Mallow’s Cp Selection Algorithm for Rough Set

YANG Guijun, YU Yang+   

  1. School of Statistics, Tianjin University of Finance and Economics, Tianjin 300222, China
  • Online:2019-03-01 Published:2019-03-11

摘要: 粗糙集选择是粗糙集实证研究中的关键步骤。目前常用的粗糙集择优标准是误判率。考虑到误判率准则未考察粗糙集的复杂度,存在过拟合风险,在测试集中误判率小的粗糙集不一定具有最强的泛化能力,引入Mallow’s Cp准则作为一种新粗糙集选择标准。粗糙集的Mallow’s Cp选择算法通过Logistic模型将非线性的粗糙集分类规则表达为线性形式,Logistic模型的Cp值作为粗糙集的Cp值,根据Cp值进行粗糙集择优。实际应用显示,粗糙集的Mallow’s Cp选择算法能够筛选出泛化能力强的粗糙集,相较误判率准则选出泛化能力强的粗糙集的频率更高。特别当多个粗糙集的误判率差异小时,新算法更可能选出泛化能力强的粗糙集。粗糙集的Mallow’s Cp选择算法兼顾了粗糙规则的分类准确性与复杂度,能够更好地选择泛化能力强的粗糙集。
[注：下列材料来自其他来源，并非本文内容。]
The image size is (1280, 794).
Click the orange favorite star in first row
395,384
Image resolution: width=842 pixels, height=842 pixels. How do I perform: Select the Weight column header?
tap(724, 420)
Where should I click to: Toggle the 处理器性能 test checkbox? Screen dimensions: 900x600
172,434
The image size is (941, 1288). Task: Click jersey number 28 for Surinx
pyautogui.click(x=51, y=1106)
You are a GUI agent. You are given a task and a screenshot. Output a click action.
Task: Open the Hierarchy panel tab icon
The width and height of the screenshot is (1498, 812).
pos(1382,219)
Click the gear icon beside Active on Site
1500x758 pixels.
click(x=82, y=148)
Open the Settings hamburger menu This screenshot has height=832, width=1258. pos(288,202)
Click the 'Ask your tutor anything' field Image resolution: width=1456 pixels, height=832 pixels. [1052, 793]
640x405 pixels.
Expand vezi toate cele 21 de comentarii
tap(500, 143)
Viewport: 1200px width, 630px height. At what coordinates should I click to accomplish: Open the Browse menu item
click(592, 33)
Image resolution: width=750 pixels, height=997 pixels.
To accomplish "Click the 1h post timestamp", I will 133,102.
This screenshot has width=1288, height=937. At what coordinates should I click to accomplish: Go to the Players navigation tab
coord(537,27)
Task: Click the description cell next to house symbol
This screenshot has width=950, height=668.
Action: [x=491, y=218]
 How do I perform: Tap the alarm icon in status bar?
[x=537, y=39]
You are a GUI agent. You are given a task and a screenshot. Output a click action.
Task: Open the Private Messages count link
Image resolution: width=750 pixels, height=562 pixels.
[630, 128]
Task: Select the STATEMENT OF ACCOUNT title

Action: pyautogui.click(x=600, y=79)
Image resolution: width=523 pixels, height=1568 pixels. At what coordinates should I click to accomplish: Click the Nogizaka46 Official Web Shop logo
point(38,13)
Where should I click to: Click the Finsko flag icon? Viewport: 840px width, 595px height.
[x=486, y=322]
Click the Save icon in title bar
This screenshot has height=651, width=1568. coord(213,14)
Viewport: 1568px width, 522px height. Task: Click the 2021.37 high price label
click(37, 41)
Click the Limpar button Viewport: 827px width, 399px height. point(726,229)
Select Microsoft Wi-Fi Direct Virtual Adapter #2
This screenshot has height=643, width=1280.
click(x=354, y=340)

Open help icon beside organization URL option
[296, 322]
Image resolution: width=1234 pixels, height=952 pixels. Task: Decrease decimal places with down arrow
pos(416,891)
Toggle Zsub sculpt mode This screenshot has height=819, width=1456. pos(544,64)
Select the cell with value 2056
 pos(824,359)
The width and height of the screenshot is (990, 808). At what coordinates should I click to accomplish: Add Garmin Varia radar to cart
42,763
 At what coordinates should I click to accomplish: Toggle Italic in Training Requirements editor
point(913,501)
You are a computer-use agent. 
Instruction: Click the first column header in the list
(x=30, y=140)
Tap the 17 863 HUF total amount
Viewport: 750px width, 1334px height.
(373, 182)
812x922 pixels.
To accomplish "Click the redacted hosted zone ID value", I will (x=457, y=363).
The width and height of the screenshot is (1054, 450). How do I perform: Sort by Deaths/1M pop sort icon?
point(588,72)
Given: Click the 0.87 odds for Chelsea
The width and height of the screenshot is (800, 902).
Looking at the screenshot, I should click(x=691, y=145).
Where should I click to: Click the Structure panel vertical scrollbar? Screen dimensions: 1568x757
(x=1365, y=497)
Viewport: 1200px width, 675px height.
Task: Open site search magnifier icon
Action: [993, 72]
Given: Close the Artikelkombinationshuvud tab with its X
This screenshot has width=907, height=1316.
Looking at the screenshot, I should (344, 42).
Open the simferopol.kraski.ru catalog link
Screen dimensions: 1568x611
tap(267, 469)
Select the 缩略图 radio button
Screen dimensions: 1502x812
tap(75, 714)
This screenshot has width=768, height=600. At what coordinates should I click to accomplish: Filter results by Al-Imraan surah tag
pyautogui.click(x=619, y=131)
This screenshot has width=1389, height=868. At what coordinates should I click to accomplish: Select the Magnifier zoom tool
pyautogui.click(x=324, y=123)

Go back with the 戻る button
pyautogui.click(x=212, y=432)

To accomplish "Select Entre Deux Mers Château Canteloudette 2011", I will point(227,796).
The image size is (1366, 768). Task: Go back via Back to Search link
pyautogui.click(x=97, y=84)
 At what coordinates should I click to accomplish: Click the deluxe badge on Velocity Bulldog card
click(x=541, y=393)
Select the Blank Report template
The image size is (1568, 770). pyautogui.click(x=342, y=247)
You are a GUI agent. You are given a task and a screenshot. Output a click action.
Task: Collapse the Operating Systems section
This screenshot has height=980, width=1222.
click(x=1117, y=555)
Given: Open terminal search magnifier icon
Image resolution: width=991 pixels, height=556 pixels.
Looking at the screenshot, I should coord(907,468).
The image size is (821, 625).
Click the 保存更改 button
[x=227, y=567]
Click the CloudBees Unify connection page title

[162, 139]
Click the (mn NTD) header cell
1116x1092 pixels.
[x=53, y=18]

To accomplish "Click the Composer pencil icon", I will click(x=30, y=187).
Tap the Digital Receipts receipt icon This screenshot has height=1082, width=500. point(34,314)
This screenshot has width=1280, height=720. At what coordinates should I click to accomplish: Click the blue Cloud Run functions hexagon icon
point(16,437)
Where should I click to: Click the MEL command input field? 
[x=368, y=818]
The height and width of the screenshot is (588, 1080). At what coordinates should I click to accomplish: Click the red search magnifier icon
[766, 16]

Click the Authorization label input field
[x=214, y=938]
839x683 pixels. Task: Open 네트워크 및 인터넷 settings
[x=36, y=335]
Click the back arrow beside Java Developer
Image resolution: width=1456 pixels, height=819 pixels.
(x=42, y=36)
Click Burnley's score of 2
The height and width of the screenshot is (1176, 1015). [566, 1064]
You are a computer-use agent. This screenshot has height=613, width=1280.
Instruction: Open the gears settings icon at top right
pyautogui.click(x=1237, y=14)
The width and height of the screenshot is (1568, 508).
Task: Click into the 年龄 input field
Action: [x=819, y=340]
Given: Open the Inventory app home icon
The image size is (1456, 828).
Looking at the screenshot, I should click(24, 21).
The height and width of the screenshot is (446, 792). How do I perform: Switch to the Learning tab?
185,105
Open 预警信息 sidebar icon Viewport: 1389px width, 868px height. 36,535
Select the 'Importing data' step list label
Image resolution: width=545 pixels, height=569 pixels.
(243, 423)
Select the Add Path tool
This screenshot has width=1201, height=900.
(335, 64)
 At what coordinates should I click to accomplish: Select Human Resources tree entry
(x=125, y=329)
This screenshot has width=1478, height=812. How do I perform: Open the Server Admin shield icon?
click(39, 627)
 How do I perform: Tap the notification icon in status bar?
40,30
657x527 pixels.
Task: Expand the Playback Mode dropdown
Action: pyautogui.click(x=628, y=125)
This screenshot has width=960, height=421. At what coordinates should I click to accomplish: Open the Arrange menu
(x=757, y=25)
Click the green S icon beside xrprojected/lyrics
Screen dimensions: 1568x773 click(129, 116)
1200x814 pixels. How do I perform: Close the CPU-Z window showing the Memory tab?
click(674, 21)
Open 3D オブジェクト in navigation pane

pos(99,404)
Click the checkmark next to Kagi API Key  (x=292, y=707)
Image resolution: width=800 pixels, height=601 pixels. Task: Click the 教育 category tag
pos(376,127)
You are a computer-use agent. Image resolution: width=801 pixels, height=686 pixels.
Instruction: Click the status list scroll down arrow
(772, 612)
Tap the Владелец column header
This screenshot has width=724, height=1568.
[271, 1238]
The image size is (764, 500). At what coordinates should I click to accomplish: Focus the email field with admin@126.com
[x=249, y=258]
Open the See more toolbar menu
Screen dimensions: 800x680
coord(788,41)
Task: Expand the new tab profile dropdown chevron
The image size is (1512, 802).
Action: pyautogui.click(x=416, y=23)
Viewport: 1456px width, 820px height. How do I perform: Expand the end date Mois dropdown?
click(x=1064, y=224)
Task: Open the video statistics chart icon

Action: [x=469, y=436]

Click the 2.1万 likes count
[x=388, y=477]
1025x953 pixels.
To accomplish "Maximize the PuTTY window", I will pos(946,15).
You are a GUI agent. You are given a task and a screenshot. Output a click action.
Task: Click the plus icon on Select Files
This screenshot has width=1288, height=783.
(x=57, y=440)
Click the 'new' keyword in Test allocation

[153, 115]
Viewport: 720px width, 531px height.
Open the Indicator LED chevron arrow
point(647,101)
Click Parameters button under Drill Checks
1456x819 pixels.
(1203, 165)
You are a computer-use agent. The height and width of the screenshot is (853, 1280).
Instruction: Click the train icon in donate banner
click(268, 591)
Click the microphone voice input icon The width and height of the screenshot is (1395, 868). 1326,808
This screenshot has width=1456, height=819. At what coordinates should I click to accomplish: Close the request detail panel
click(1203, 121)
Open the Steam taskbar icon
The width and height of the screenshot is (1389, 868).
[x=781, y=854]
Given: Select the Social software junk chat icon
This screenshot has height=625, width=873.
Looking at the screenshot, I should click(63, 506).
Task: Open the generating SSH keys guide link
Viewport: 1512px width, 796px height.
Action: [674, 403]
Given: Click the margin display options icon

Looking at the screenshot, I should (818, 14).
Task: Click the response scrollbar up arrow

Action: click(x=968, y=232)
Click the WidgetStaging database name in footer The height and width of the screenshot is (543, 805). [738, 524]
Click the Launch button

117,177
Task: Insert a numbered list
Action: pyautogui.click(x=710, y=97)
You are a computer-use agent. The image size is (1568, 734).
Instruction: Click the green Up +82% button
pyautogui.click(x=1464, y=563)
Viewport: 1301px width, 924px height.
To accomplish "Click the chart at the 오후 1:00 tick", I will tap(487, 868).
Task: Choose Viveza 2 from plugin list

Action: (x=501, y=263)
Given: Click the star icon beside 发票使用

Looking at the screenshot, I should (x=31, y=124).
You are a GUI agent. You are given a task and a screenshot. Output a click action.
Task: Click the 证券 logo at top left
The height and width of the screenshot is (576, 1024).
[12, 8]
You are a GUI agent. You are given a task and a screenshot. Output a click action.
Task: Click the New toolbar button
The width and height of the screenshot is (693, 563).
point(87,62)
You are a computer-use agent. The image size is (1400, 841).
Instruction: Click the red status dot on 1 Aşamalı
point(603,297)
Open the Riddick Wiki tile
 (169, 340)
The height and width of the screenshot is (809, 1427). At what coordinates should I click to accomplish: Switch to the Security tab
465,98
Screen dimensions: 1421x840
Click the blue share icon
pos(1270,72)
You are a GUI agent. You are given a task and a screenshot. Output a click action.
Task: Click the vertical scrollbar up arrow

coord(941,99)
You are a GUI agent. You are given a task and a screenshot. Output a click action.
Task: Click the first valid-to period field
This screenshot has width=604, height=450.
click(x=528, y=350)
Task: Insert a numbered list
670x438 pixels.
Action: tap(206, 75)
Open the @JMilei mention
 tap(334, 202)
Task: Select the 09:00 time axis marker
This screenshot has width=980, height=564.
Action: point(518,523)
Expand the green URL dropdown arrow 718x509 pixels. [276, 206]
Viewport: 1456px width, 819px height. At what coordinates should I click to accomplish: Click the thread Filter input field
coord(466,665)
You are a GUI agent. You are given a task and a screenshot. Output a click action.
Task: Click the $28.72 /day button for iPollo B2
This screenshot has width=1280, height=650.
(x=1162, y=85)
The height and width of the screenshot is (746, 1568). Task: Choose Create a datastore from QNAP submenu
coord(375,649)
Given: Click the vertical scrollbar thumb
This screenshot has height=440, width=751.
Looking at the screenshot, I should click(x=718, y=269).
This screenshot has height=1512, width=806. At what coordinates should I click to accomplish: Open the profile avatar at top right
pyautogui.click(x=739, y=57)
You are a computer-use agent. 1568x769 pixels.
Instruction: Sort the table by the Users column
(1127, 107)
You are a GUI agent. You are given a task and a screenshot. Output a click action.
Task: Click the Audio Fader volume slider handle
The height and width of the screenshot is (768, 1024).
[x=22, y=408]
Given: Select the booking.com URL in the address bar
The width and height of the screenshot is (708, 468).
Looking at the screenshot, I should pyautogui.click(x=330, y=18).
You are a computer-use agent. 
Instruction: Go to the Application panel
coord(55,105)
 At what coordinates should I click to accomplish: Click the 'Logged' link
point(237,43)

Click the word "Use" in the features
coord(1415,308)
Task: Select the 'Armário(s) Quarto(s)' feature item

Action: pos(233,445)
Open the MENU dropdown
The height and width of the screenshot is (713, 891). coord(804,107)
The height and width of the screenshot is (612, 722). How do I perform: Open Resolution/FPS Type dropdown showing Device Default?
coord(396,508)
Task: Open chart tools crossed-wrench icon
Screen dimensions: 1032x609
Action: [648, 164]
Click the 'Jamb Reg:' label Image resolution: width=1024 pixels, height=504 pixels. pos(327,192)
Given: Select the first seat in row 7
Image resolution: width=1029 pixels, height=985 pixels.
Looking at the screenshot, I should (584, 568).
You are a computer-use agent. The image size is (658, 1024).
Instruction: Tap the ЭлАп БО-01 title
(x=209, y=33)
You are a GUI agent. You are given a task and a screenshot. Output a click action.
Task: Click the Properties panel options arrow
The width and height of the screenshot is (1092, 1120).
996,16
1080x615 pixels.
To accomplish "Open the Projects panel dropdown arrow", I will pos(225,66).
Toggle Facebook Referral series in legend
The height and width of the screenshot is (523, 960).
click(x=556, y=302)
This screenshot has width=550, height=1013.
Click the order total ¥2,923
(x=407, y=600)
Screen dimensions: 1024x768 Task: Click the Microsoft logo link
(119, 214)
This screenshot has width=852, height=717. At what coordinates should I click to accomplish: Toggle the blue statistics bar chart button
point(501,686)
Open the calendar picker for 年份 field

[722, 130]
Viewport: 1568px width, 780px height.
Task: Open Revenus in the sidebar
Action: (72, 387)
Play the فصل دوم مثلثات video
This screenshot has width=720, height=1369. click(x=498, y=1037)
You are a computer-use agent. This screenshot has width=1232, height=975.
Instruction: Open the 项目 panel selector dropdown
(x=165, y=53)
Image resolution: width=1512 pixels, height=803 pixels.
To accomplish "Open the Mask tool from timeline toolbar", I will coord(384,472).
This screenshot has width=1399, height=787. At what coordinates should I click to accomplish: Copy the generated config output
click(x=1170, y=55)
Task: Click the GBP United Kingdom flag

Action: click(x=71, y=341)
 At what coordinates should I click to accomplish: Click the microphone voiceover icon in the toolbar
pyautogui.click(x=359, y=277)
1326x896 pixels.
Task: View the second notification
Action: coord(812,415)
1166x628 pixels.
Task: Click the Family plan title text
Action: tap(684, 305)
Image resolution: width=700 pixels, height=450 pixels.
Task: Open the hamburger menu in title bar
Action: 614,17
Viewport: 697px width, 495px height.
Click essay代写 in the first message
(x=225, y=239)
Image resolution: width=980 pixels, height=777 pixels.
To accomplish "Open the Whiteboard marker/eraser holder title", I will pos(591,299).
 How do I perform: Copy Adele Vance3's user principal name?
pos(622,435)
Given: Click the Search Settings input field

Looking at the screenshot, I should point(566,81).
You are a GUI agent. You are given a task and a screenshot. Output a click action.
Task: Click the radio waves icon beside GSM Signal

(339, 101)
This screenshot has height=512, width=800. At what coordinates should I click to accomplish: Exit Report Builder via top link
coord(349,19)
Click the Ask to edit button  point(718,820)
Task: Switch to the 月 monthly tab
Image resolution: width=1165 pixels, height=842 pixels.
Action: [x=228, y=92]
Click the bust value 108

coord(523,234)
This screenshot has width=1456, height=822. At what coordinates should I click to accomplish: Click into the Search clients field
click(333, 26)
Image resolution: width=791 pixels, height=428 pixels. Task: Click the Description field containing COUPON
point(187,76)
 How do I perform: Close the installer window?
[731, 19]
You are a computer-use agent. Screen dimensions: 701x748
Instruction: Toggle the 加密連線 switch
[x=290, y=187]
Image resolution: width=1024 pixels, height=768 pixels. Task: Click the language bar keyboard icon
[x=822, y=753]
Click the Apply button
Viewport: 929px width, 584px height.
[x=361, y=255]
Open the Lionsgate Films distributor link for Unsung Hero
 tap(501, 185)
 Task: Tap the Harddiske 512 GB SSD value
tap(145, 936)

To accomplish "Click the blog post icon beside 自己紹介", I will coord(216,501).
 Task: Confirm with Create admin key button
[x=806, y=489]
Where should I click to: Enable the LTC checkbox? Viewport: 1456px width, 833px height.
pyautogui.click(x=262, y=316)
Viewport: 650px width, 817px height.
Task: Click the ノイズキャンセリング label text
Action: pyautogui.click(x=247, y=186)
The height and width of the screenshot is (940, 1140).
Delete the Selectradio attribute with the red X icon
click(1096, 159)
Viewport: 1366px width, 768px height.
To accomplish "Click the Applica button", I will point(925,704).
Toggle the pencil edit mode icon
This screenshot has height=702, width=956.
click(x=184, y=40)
关键词: Mallow&rsquo, s Cp准则, Logistic模型, 模型选择, 粗糙集, 泛化能力

Abstract: Rough set selection is a key step in empirical research of rough sets. Misclassification rate is often used as an optimal criterion of rough set evaluation. In view that the misclassification rate criterion does not consider the complexity of the rough set, thus there is over-fitting risk, and the rough set with the least misclassification rate in a test set does not always have the best generalization ability, the Mallow’s Cp criterion is introduced as a new rough set selection criterion. The Mallow’s Cp selection algorithm for rough set expresses the nonlinear rough set classification rules as linear form by Logistic model, the Cp value of the rough set is defined as the Cp value of the Logistic model, and rough set is selected according to Cp value. Empirical research results show that the Mallow’s Cp selection algorithm for rough set can choose out rough set with better generalization ability, and the selection frequency of rough set with best generalization ability is higher than misclassification rate criterion. Especially when there is small difference of misclassification rate among rough sets, new approach is more likely to choose rough set with the best generalization ability than misclassification criterion. The Mallow’s Cp selection algorithm for rough set combines the classification accuracy and complexity of rough rules and is better at choosing rough set with the best generalization ability.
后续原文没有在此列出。